- [Listed entries]
+ + + + +
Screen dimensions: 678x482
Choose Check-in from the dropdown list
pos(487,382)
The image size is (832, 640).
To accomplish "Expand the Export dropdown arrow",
+ + + + +
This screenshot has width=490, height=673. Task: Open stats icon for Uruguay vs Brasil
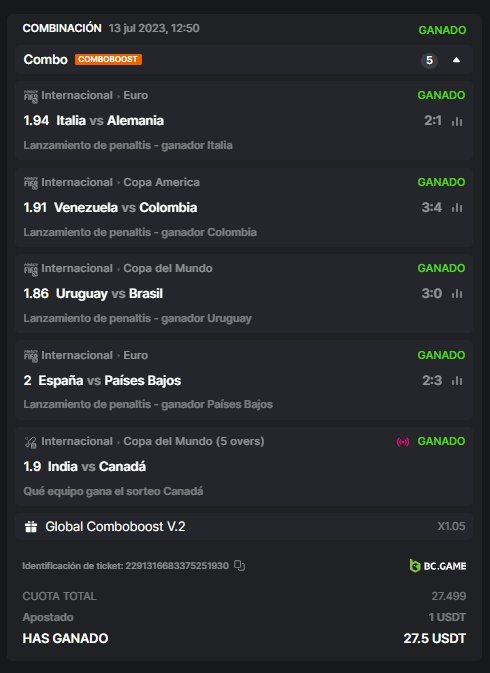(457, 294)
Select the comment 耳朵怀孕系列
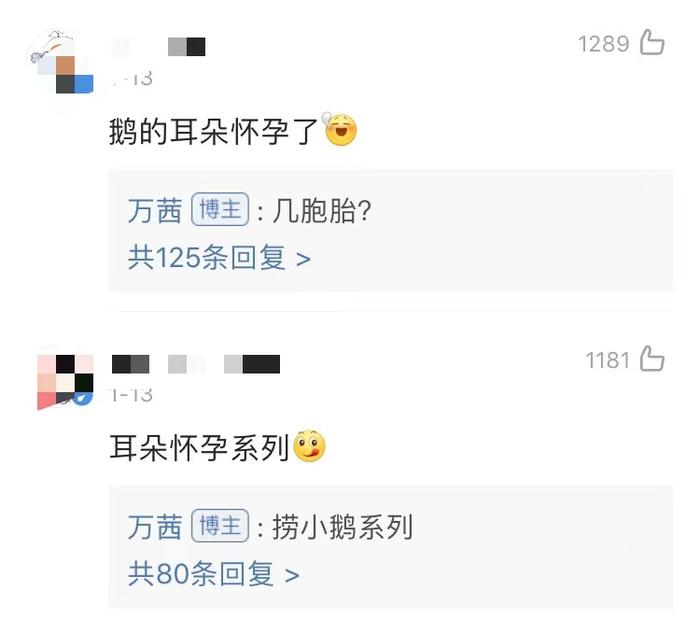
+ + + + +
In the entries above, the lines between the one holding "The image size is (832, 640)." and the one holding "the Export dropdown", inclusive, are to be printed exactly as written, and those alone.

- [Response]
The image size is (832, 640).
To accomplish "Expand the Export dropdown arrow",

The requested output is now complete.